MobileRead Forums - View Single Post

drMerry · 05-31-2011, 08:18 AM

Quote:

Originally Posted by kiwidude

You either have some scenario in mind where you think pages/file size would be useful, or you are just proposing some random thoughts. I don't mind random thoughts as sometimes they spark better ones, but in this case I don't see where you are going with this one?

Thank you for the information.
Well, I do have a scenario in mind.
As I said, this function is a second pass, filtering duplicate files.
So it does not say that files are unmarked as possible duplicates, it just filters the results one way.

For example, when I run some duplicate checks, I get in return a list of 1200 books.

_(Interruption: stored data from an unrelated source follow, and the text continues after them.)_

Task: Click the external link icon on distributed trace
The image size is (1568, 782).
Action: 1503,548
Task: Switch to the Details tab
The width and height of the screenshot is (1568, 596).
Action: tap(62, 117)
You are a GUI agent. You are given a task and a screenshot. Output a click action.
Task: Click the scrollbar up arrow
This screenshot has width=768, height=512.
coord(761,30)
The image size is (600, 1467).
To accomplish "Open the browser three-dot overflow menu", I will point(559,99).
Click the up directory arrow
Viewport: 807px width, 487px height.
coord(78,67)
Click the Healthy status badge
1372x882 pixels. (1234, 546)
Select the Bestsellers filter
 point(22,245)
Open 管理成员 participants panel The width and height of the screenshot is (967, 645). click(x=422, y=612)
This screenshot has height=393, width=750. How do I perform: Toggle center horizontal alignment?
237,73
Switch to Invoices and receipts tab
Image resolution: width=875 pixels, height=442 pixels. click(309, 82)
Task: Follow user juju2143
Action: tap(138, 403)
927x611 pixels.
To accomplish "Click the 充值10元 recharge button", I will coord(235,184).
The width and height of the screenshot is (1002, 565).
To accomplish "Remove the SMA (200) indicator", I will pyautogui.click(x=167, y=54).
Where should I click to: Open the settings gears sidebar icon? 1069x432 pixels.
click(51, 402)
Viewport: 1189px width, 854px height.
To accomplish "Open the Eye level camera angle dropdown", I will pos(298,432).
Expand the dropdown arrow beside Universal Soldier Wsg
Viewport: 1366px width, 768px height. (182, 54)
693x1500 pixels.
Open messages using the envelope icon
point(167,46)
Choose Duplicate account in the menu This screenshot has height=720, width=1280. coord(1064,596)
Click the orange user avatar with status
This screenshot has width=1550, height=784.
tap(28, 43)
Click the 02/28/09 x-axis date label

All possible duplicates.
Let's say I have these duplicates inside the list:

marked:duplicate_group_0001:
Book A Epub
Book C pdf

marked:duplicate_group_0002:
Book A Epub
Book B Epub (is a binary duplicate of A)

If I added the different formats, I would only see group 1 giving me the option to easily merge this group. So I can eliminate some of the dups a lot faster.

For book size (of course you can't tell dups by size, but as this is a filter after the dup test...) it is a little different.

When I have 1200 possible duplicate books, I would be happy to see all books with a small size-difference. When I see a book of 0.7MB and one of 12.3 MB, I can imagine the content of the book is not the same (technical information, presentation for user can be (bmp <-> jpg)).
But if I could only see the books having say, less than 1k difference, I would have a list of books that are far more likely to be duplicates. For example, if one book has downloaded comments and the other has not. I could just open the books, take a quick look and see if they are the same before I remove them.

The page-function could be used with your page-count plugin. If I see a possible duplicate book with same number of pages (or +/- 1) the change it is a duplicate increases. A book of 100 and 326 pages are more likely to be different.
So in stead of pages, you could make it a custom-field compare to compare 2 int ore floating fields
This than would directly add the option to hide books with the same name but a different series-index (a filed that could be custom set by the user)

***EDIT***
One (manually filtered) example is in the screenshot below. As you can see I added a [other version] for some books to remove them from title check.
You can also see the difference in booksize / page-numbers. They are all non-duplicates, filtering on pages would exclude these books from view.